A patent false channel in the distal aorta after surgery for acute type A dissection increases the risk of reoperation and late vascular events [6, 1315]. In our institution, both patency of the distal false channel and reoperation rate did not differ among the types of procedures. The comparable incidence of patency of the distal false channel and reoperation rate are possibly explained by the fact that complete tear resection was accomplished in 97.6% of patients in this study. It is suggested that late vascular events are influenced not by the extent of resection but by the feasibility of primary tear resection. Selective use of hemiarch and transverse arch replacement allowed aggressive resection of arch tears while decreasing overall late vascular events.

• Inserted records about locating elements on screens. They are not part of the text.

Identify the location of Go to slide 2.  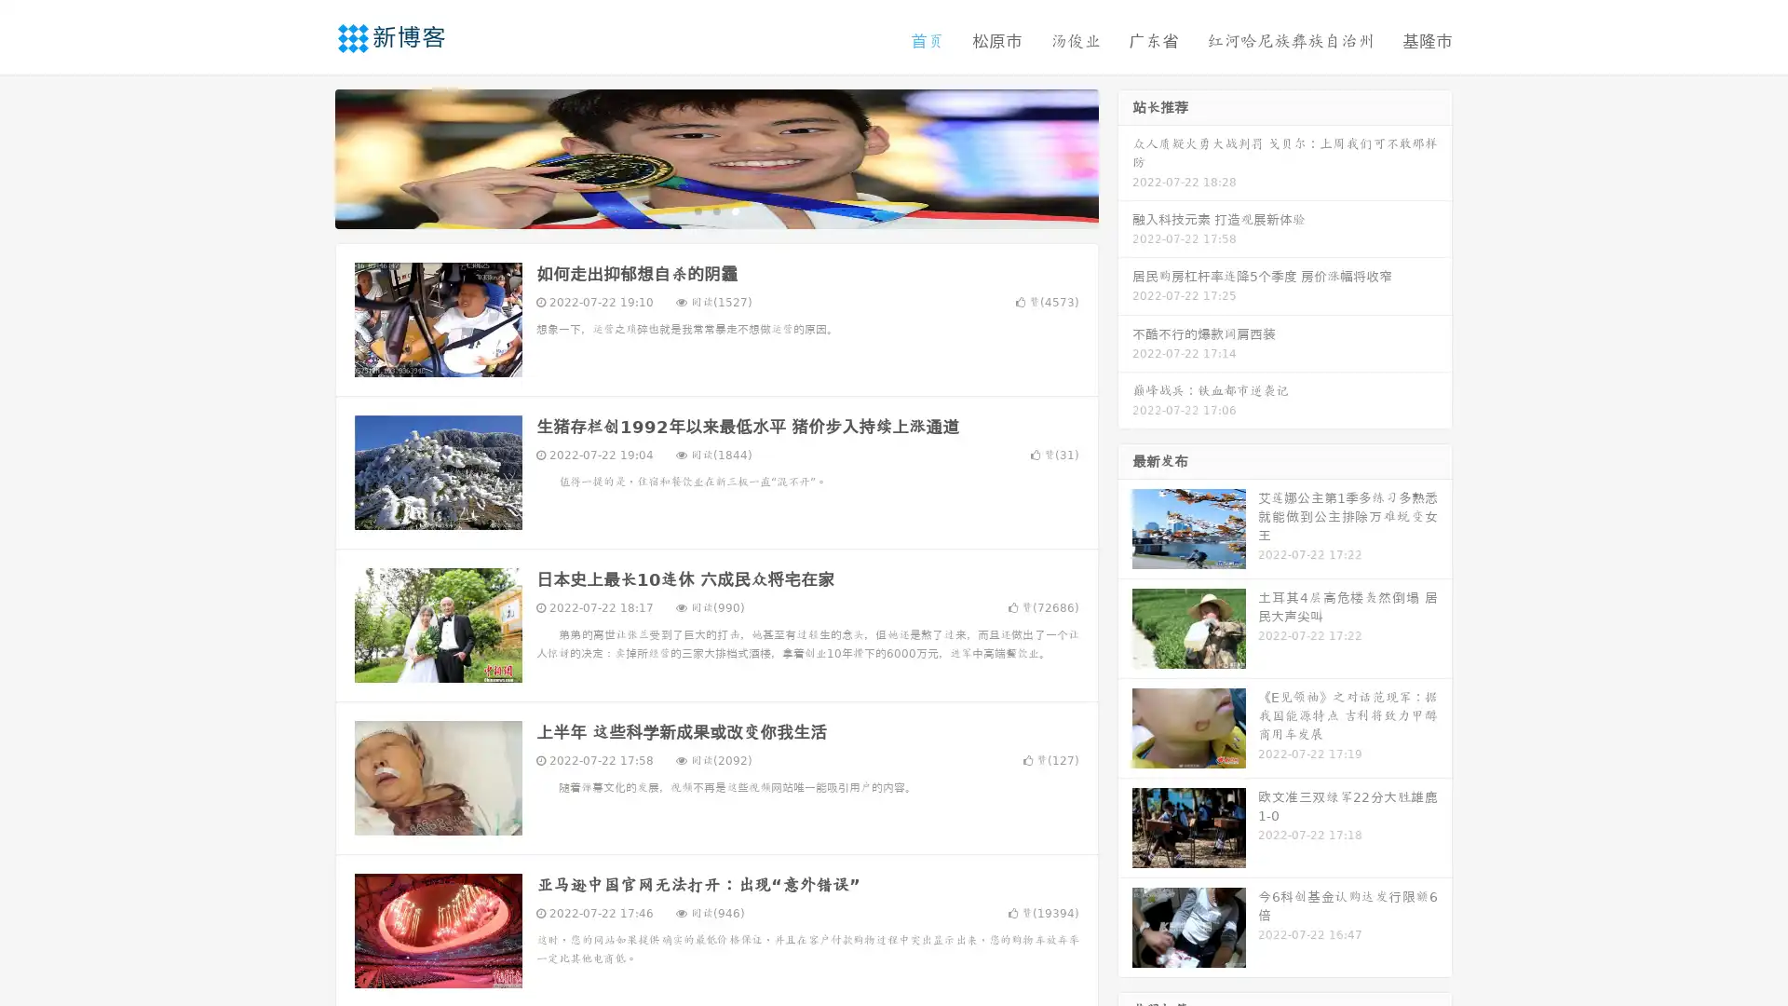
(715, 210).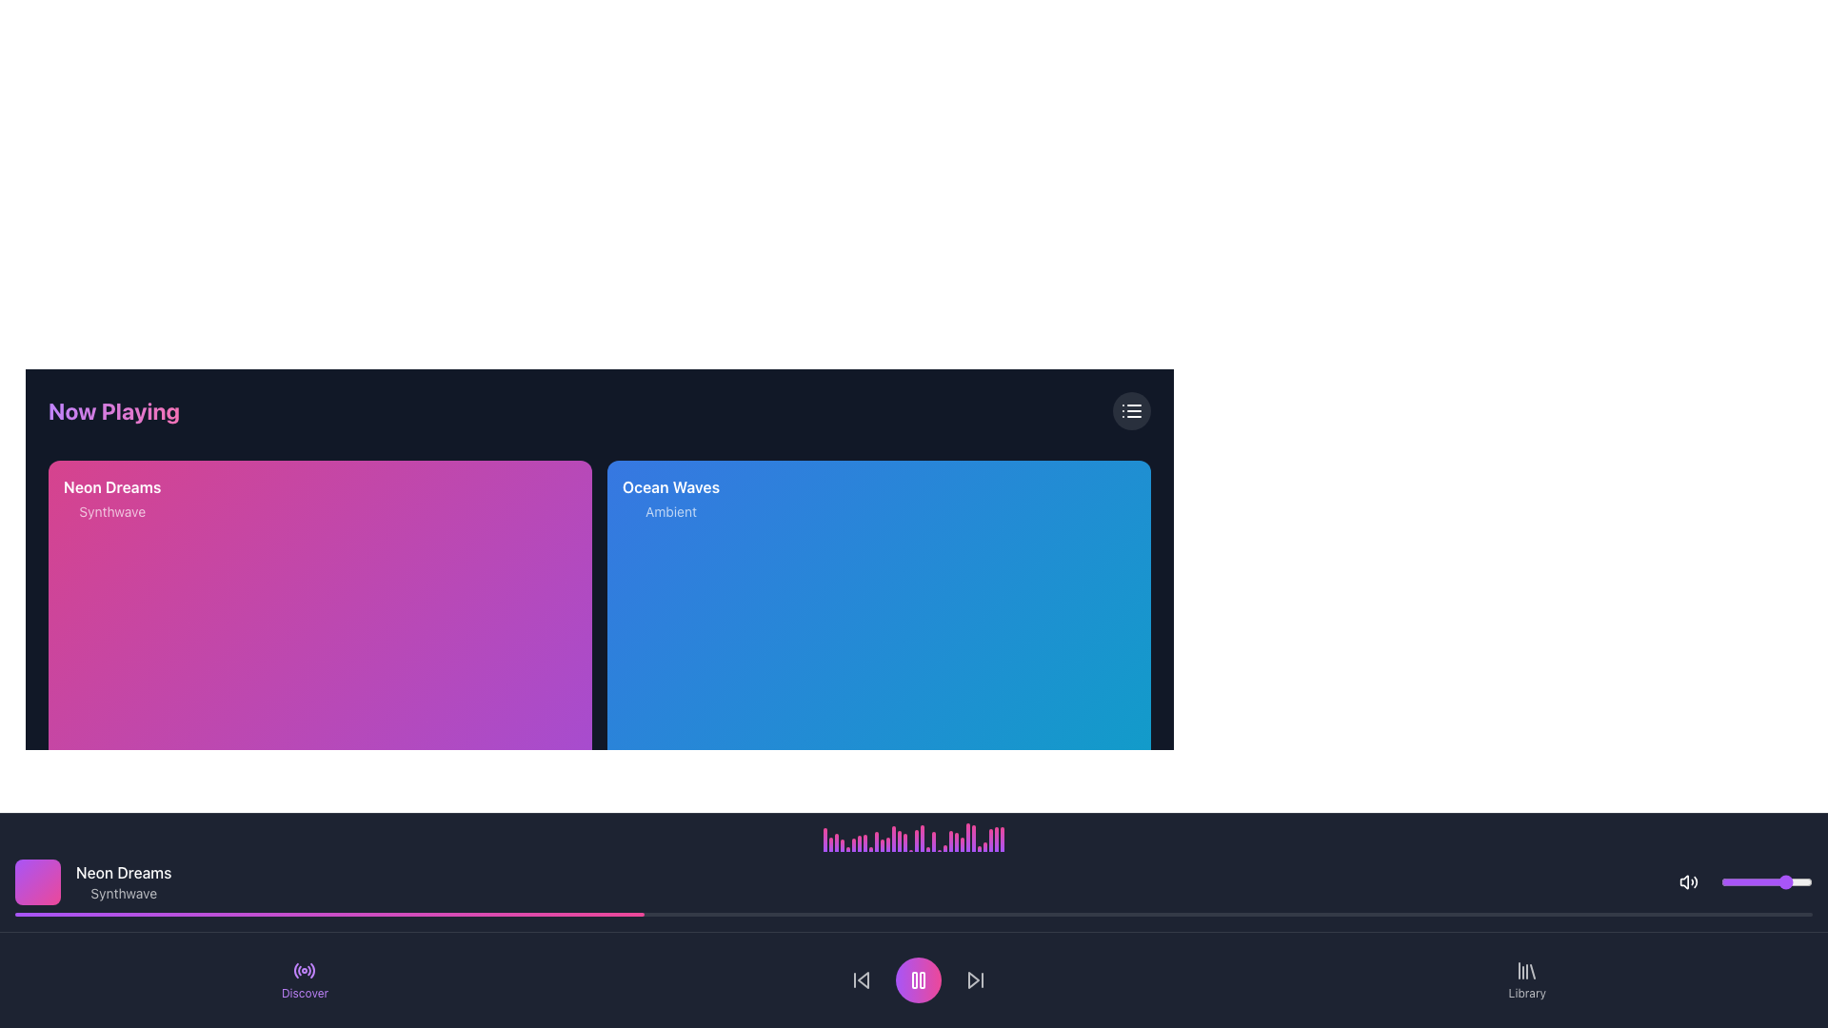  Describe the element at coordinates (825, 837) in the screenshot. I see `the height changes of the first vertical bar in the visual audio equalizer, which features a gradient from purple to pink and has a rounded top edge` at that location.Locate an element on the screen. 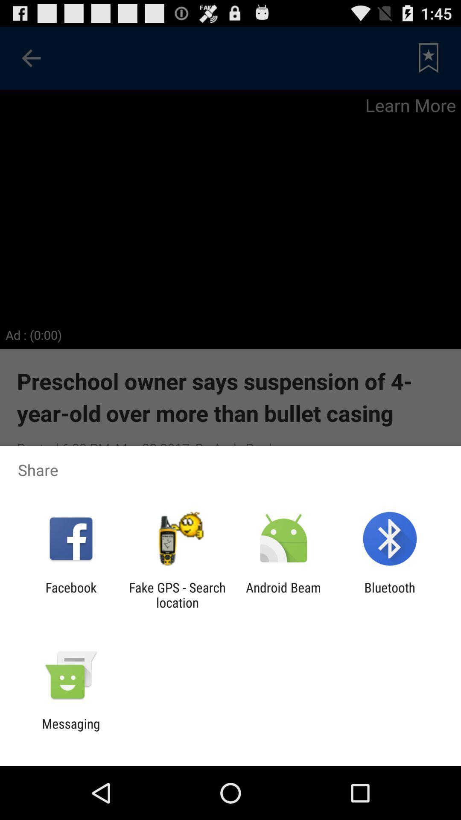  the facebook icon is located at coordinates (70, 594).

In summary, the mortality and morbidity of hemiarch replacement was as low as that of ascending aortic replacement. Hemiarch replacement (in comparison with extended arch replacement) demonstrated a lower mortality; shorter CPB, circulatory arrest, and operation times; less bleeding; a decreased requirement for blood transfusion; and a comparable incidence of a patent distal false channel and of late vascular events. Whenever the intimal tear is localized in the lesser curvature of the arch, hemiarch replacement is recommended to improve overall surgical results of acute type A dissection.